Periplum's latest outdoor spectacle is a retelling of Tarkovsky's epic film Andrei Rublev. Part of the Greenwich and Docklands Festival, four days of free theatre and dance in the east of London, the night-time event features actors on stilts and plenty of pyrotechnics, culminating in the creation of a giant, fiery bell by the inhabitants of a town destroyed by war.

19 June; festival runs to 22 June (www.festival.org)

Shoot/Get Treasure/Repeat

Latitude Festival

Last year, Latitude's theatre arena offered some fine theatrical gems from Paines Plough, nabokov and the Royal Court, who presented a series of six short plays based on pop songs. This year, it's bigger and better, with some mouth-watering off-West End fare from the RSC, the National Theatre – with a new play from Abi Morgan about refugees – the Bush Theatre and the Arcola. And the Royal Court is back with Mark Ravenhill's cycle of plays Shoot/Get Treasure/Repeat, which began life in Edinburgh when he wrote a new play for every day of the month-long Fringe. Following a successful run in various venues around London, the theatre will present four of Ravenhill's taut, 20-minute, state-of-the-nation plays exploring the personal and political effects of war, directed by Dominic Cooke and Max Stafford-Clarke among others.

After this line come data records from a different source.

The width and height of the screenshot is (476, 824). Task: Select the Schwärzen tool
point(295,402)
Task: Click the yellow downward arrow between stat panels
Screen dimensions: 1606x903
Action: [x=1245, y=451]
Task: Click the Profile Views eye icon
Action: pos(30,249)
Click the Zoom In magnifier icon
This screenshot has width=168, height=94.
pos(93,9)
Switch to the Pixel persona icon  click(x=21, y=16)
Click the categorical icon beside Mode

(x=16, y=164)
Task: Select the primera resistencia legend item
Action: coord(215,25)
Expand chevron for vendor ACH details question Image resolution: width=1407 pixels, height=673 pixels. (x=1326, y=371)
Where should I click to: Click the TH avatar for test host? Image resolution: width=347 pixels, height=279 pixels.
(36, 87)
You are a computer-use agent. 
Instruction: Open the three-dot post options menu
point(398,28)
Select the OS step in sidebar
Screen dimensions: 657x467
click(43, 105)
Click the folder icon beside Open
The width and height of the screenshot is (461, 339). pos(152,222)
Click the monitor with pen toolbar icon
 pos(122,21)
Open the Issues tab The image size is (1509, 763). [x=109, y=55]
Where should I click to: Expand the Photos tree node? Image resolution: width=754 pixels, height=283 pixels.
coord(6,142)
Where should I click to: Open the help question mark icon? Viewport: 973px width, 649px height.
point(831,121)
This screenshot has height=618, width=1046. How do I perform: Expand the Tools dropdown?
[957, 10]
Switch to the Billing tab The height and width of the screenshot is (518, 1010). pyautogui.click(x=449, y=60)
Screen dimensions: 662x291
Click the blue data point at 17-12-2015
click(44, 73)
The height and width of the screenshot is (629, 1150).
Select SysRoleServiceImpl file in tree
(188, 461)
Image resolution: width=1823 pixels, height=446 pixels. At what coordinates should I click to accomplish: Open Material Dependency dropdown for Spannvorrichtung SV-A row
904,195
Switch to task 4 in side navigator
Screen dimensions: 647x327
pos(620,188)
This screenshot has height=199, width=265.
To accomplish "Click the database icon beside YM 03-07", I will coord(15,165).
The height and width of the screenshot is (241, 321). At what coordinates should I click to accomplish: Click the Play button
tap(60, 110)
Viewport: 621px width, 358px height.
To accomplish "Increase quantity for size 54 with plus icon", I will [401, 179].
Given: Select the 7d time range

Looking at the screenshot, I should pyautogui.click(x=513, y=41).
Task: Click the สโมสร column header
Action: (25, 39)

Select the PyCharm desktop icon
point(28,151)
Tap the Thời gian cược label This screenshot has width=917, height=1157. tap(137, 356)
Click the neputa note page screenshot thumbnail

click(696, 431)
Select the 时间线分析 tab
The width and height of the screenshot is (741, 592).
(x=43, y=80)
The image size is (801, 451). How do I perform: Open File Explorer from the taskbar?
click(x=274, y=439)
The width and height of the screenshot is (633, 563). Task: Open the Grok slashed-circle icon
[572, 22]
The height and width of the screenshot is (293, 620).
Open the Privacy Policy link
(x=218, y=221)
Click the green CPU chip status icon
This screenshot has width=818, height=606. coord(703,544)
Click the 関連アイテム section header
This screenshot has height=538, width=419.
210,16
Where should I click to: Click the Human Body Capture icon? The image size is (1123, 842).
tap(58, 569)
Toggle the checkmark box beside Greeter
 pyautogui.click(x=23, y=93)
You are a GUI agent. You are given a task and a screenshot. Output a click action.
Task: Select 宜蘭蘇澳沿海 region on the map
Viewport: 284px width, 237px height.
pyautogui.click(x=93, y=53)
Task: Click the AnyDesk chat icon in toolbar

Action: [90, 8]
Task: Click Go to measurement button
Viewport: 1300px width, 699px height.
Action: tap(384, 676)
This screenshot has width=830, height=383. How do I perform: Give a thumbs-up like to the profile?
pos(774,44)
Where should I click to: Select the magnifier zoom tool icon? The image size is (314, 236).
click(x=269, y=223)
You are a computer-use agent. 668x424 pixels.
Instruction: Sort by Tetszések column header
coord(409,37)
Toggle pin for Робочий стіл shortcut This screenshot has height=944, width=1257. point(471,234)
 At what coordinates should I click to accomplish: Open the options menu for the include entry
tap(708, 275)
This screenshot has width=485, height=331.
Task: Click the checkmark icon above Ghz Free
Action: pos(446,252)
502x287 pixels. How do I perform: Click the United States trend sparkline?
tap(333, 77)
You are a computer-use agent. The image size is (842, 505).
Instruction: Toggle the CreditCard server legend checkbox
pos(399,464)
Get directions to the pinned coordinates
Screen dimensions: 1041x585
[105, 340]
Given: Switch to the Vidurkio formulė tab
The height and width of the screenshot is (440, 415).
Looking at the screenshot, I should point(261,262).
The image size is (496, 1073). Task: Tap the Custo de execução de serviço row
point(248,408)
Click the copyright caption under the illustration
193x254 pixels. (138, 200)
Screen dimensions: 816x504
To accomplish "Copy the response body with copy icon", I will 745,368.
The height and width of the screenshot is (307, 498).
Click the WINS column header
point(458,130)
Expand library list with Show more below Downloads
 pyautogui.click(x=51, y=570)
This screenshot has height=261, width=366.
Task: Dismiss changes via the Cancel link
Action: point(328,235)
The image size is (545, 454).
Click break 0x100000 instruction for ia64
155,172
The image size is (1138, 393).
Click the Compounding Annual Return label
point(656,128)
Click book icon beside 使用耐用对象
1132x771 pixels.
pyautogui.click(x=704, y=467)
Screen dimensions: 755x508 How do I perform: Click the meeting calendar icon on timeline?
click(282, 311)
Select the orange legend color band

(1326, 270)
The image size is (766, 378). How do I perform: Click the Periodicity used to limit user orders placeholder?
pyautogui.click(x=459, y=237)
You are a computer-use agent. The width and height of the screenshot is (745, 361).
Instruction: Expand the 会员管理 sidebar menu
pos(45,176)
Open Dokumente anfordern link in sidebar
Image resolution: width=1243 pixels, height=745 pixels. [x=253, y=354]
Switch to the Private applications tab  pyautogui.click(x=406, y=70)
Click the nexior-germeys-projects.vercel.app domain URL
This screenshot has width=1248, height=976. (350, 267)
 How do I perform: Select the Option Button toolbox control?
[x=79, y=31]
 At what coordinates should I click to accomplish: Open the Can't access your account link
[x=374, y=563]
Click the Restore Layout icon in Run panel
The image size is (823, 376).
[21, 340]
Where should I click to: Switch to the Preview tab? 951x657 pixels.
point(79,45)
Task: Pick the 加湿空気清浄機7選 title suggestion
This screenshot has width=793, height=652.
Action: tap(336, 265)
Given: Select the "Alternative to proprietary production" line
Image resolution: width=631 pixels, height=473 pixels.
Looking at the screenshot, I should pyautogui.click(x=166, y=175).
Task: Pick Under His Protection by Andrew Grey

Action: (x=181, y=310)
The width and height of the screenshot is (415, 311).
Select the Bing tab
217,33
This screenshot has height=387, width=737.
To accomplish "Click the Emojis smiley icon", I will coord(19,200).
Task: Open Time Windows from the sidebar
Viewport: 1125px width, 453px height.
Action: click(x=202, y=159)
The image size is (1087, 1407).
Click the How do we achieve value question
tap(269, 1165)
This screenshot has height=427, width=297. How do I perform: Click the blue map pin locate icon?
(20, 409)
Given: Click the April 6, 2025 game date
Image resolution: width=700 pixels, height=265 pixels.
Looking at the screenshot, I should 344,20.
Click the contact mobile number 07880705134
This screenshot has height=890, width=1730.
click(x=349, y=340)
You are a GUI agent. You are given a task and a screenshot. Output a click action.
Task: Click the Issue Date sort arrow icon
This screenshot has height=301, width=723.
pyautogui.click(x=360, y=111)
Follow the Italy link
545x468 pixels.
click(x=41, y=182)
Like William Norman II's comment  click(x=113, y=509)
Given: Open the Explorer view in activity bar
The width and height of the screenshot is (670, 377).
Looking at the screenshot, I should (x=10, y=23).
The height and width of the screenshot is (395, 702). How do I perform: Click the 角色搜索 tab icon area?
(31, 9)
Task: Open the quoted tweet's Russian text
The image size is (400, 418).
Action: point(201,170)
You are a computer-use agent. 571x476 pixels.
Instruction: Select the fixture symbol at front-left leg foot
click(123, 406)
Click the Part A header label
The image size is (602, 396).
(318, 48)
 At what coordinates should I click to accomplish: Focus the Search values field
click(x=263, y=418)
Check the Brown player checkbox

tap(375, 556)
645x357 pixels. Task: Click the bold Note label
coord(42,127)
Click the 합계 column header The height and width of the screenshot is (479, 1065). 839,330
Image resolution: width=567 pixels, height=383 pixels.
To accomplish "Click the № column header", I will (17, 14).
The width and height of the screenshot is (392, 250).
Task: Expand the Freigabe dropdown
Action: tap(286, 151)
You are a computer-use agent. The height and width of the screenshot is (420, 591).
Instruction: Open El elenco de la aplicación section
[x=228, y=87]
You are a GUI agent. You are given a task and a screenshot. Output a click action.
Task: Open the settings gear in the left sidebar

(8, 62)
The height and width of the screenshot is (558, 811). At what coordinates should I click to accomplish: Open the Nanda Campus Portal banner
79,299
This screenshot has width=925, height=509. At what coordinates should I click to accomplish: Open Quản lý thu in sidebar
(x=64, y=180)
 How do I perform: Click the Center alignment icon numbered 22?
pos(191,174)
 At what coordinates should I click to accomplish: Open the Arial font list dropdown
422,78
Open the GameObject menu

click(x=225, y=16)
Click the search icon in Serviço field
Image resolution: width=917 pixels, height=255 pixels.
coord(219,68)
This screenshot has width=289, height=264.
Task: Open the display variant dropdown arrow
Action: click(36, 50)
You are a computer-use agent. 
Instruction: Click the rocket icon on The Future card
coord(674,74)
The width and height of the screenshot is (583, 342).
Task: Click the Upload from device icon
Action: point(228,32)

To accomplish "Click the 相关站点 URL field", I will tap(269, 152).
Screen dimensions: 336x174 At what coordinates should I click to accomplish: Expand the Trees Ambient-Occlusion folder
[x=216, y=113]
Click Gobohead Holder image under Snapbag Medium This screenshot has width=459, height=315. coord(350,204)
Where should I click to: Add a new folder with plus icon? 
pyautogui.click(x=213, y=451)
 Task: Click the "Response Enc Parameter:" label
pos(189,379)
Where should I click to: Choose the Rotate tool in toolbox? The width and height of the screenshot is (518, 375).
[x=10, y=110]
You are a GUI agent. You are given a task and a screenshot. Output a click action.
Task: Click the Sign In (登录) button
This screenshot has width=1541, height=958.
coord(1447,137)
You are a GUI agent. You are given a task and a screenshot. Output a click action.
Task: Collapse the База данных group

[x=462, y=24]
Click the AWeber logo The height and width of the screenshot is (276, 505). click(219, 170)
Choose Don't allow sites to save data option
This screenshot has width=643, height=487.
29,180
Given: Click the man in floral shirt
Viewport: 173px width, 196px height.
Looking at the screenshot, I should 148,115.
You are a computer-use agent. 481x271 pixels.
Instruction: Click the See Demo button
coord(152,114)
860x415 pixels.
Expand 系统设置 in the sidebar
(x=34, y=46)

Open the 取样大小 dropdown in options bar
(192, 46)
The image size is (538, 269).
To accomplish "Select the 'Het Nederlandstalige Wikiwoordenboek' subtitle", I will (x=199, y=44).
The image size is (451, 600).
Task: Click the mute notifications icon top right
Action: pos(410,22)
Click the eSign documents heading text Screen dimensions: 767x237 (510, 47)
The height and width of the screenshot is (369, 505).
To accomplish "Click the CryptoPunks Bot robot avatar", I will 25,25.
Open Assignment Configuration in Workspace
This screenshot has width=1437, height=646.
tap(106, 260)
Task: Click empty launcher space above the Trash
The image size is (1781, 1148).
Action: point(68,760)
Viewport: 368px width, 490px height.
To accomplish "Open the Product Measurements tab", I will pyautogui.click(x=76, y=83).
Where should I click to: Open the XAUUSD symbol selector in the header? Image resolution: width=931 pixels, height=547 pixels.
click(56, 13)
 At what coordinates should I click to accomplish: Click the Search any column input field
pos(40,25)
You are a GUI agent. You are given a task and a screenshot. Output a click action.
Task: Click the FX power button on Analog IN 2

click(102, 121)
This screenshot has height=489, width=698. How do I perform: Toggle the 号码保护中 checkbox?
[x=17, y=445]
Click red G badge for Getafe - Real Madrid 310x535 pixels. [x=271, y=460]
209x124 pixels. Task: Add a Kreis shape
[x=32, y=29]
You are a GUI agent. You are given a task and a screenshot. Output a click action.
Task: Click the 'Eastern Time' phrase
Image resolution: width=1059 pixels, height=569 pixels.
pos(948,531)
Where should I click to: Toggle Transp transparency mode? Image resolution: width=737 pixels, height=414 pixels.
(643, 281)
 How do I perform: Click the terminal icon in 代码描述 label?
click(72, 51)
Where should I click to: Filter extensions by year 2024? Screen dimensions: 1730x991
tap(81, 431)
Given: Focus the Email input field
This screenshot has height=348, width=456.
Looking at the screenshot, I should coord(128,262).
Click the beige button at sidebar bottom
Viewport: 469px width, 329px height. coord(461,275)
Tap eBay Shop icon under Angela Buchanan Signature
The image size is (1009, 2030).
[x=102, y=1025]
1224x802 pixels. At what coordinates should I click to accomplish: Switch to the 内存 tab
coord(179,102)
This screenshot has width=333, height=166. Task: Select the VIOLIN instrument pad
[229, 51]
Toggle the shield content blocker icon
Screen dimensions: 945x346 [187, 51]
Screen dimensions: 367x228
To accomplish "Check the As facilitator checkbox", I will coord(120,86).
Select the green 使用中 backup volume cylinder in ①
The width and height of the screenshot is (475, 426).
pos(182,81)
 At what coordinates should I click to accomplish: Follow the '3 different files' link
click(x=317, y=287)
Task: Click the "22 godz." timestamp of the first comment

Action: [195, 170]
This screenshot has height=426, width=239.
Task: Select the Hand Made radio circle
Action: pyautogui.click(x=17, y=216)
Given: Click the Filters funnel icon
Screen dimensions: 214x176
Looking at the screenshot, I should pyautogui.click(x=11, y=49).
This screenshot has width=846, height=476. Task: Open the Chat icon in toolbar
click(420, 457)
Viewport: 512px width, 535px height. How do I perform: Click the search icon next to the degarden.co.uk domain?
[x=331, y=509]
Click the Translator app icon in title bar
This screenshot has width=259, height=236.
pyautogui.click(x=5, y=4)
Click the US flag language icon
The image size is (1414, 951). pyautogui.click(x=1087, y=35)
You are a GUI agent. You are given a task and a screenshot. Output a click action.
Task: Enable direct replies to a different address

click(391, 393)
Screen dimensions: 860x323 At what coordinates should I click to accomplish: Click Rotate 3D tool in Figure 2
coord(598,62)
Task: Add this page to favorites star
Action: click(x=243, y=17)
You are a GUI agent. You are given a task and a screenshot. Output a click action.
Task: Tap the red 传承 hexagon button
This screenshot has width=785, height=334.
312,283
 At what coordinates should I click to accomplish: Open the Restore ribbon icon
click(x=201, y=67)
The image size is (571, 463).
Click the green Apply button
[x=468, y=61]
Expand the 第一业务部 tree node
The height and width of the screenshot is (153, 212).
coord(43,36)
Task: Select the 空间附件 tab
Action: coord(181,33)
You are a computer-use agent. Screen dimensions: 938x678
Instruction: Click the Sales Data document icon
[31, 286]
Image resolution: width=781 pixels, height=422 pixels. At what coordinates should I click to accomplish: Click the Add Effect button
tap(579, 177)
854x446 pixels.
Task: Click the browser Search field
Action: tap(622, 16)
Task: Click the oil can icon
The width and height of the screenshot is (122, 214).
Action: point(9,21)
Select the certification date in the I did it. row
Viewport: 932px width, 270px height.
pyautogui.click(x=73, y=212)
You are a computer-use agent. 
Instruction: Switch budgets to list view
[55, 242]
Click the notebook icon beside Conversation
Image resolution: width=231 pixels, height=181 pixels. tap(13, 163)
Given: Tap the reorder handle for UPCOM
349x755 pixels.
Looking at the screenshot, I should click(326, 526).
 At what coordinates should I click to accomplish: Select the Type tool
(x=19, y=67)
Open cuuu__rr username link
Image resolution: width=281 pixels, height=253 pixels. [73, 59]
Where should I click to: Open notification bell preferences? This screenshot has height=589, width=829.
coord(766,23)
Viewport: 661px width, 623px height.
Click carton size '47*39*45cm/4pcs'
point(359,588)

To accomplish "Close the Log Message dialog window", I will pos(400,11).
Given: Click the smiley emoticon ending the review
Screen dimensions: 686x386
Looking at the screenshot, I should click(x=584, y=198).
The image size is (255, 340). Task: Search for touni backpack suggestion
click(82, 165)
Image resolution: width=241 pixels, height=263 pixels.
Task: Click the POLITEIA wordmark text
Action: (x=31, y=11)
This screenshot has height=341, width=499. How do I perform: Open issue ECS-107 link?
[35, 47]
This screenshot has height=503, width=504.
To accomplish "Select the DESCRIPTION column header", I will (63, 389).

17 to 20 July, Henham Park, Southwold (020-7009 3001; www.latitudefestival.co.uk)

Twelfth Night

Cornbury Park estate, then touring

Only the best of venues will do for the Oxford Shakespeare Company. Their tour of Twelfth Night encompasses Kensington and Hampton Court Palaces, and Wadham College, Oxford. In typically quirky style, director Bill Bankes-Jones has re-imagined Illyria as Blackpool, with Sebastian and Viola washing up on a beach-front paradise of donkey rides and candyfloss.

28 June to 24 August (0870 609 2231; www.oxfordshakespearecompany.co.uk)

King Lear

Shakespeare's Globe, London

The Globe's first production is the unofficial curtain-raiser for the outdoor season as a whole, and it has kicked things off in style this year with a majestic King Lear. Starring David Calder (right, last seen playing the querulous Marxist professor in Rock'n'Roll) in fine form, this unshowy Jacobean production takes Shakespeare back to its roots with a hand-powered wind machine and thunder boards evoking the monarch's turbulent state of mind.